Créée en 2002, la Validation des acquis de l'expérience (VAE) permet de faire reconnaître les compétences acquises dans le cadre d'un métier afin d'obtenir un diplôme ou une certification qui a la même valeur que ceux décroché lors d'une formation classique. Si les motivations des candidats sont variées (besoin de reconnaissance, sécurisation du parcours professionnel, recherche d'emploi...) et l'intérêt du dispositif bien réel, il peine pourtant à s'imposer, voire même se tasse.

Le principal frein à son développement est la lourdeur du processus : montage de dossier pour la recevabilité du parcours, élaboration du dossier complet exposant de façon très détaillée les compétences acquises, soutenance devant un jury composé de professionnels et du responsable du diplôme préparé. Les candidats peuvent également recourir à une VAE partielle, le reste des compétences étant acquises par des modules de formation classiques.
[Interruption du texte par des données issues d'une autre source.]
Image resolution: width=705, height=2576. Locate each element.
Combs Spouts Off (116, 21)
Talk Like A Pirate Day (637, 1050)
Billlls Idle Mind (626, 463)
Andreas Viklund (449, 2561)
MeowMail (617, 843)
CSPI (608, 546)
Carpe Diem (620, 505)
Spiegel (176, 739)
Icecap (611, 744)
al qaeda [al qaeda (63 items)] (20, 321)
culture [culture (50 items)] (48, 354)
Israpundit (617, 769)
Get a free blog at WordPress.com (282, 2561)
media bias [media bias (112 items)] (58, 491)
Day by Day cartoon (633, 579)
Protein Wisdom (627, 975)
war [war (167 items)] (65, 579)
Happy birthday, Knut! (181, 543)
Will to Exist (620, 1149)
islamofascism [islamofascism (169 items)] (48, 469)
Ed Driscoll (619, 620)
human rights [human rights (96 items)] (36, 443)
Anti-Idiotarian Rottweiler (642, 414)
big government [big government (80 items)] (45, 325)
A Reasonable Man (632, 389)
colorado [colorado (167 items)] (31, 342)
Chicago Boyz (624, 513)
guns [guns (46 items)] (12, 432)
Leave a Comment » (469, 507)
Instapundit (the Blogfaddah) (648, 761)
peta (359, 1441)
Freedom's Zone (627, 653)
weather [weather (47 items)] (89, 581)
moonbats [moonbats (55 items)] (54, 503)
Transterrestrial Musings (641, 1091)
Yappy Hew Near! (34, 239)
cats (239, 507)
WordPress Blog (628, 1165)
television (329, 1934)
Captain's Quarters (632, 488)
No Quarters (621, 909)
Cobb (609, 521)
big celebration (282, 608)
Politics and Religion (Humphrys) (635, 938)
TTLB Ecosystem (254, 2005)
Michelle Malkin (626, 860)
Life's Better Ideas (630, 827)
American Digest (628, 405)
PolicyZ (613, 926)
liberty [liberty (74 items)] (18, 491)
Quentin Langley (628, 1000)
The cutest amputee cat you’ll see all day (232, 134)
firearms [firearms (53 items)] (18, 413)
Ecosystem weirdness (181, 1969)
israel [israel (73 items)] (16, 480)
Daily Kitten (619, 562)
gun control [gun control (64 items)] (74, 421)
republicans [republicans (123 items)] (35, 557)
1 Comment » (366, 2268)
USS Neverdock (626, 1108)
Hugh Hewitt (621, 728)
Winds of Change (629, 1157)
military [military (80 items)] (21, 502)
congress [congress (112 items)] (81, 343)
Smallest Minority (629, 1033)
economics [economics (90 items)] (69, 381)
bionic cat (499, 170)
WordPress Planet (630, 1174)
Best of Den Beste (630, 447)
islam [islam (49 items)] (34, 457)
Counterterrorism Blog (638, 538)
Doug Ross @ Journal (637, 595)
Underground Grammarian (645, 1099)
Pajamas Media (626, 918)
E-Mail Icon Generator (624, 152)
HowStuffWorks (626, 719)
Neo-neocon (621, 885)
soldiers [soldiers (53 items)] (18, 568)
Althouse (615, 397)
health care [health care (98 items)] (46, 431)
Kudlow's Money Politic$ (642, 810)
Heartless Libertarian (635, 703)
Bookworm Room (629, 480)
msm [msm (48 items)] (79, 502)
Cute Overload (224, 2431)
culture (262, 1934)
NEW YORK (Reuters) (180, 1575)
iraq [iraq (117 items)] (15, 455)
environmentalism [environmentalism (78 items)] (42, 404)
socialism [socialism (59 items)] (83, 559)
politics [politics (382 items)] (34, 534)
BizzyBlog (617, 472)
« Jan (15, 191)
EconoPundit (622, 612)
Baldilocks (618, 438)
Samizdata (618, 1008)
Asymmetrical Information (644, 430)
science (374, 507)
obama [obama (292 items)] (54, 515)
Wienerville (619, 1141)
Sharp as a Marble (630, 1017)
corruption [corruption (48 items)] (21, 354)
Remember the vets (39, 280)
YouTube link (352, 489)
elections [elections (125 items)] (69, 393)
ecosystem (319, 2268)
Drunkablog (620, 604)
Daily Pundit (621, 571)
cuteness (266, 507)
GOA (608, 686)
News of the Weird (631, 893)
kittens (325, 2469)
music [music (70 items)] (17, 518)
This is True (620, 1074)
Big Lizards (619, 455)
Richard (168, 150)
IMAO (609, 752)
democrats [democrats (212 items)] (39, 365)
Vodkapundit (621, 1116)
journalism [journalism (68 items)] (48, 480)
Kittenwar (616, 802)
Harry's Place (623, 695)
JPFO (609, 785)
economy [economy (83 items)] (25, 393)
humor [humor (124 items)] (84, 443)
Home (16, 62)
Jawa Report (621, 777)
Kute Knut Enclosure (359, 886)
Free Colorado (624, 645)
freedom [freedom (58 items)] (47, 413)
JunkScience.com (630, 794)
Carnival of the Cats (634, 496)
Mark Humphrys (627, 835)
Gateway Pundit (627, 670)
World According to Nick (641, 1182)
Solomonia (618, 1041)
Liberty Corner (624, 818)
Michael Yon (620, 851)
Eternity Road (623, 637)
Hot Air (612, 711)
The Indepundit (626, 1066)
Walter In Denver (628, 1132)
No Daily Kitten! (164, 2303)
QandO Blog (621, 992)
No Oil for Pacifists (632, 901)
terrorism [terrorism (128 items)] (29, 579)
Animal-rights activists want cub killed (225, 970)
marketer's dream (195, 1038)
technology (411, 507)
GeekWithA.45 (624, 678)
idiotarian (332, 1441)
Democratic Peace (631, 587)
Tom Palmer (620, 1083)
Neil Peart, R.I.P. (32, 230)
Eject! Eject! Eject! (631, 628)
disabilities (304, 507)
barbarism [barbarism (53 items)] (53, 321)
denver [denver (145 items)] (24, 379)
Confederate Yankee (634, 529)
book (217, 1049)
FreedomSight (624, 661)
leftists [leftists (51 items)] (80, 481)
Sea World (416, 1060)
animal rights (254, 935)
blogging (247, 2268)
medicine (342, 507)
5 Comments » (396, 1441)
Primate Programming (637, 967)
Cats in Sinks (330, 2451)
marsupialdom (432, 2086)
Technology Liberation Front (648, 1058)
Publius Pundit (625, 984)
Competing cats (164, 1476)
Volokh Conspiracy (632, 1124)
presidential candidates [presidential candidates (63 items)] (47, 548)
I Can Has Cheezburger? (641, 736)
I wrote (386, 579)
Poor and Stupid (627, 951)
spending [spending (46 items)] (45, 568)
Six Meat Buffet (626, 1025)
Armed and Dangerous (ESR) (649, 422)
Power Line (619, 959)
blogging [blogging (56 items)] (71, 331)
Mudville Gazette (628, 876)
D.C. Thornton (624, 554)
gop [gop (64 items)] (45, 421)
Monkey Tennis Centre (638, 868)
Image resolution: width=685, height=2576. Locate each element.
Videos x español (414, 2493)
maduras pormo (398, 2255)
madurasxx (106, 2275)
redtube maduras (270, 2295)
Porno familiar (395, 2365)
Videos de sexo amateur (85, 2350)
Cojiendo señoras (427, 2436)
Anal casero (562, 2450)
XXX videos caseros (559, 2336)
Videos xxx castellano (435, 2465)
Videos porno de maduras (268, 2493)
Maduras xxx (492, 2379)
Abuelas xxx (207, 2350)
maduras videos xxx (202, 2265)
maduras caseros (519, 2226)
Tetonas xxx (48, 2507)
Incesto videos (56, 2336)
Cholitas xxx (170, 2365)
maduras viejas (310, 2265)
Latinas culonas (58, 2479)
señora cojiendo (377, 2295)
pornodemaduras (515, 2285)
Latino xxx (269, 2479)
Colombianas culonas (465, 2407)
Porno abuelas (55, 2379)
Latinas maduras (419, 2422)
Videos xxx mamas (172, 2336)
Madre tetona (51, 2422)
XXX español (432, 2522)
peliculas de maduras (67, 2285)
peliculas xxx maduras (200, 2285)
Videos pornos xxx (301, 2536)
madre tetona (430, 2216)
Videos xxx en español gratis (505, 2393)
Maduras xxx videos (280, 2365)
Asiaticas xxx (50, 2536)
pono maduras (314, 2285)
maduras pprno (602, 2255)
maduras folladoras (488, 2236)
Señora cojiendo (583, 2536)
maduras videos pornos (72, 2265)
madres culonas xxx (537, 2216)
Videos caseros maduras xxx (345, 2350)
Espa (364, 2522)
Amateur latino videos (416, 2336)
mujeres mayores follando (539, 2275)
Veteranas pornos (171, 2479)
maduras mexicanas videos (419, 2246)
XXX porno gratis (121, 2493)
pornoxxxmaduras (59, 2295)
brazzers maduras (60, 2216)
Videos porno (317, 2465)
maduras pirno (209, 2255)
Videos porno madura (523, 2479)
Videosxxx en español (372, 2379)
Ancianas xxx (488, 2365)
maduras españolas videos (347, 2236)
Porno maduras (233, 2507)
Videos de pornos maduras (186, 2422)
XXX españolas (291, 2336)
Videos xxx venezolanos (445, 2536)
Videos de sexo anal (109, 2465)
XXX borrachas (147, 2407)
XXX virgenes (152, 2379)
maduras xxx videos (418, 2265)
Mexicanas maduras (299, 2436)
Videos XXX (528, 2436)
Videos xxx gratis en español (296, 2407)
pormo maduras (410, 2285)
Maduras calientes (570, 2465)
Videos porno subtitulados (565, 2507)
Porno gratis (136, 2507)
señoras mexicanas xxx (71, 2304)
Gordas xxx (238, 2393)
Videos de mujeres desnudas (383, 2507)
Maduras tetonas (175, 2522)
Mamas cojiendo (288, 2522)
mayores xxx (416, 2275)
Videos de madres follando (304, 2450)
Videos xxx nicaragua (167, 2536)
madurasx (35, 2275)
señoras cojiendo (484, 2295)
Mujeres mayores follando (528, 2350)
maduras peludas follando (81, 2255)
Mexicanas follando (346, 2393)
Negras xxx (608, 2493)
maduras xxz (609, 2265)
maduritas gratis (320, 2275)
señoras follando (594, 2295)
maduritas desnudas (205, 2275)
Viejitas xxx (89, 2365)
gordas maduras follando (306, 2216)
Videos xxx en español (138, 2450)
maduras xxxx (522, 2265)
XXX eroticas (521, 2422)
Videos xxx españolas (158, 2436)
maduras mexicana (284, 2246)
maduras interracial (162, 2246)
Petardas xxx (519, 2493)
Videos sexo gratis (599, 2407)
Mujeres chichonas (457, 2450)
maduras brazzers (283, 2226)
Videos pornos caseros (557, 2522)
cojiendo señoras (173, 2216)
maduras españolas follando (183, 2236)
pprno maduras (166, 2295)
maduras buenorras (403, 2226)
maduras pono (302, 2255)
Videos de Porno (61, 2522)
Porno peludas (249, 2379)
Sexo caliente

Si ces derniers bénéficient d'un accompagnement, la démarche repose sur "un gros investissement personnel", confirme Gilles Pouligny, directeur général adjoint de l'Institut de gestion sociale, acteur très engagé dans la VAE.

Caroline Diard, enseignante-chercheuses et référentes VAE à l'Ecole de management de Normandie juge que la VAE est "une excellente formule" qui "permet de progresser dans l'entreprise. C'est une reconnaissance du travail accompli - en général avec une revalorisation du salaire - et un facteur d'employabilité".

L'ouverture, grâce à la loi Travail, de la VAE après une seule année d'expérience professionnelle permettra, selon Laure Jeuneu, directrice adjointe formation continue et VAE à l'université de Cergy-Pontoise de "développer des VAE hybrides, mêlant pratique professionnelle et acquis théoriques". Cette nouveauté devrait également faciliter l'accès à la VAE.

Chaque année, plusieurs milliers de diplômes sont délivrés grâce au dispositif.